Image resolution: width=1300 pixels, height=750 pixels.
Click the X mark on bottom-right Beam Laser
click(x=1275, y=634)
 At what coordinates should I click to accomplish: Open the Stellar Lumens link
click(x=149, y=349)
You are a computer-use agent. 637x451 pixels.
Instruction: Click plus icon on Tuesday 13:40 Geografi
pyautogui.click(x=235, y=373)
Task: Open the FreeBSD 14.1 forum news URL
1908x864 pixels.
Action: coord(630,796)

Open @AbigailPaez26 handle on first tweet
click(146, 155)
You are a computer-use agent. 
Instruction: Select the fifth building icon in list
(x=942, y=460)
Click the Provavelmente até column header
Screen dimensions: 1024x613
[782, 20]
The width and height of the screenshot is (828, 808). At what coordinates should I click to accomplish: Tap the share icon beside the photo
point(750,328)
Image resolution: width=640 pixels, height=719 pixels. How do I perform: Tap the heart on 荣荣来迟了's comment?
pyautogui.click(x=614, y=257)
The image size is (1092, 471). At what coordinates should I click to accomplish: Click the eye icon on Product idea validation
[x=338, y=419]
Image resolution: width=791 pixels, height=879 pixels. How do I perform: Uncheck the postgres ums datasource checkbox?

Task description: Tally every line of the data that includes "agent". Report the number and nothing more.

Your solution: 2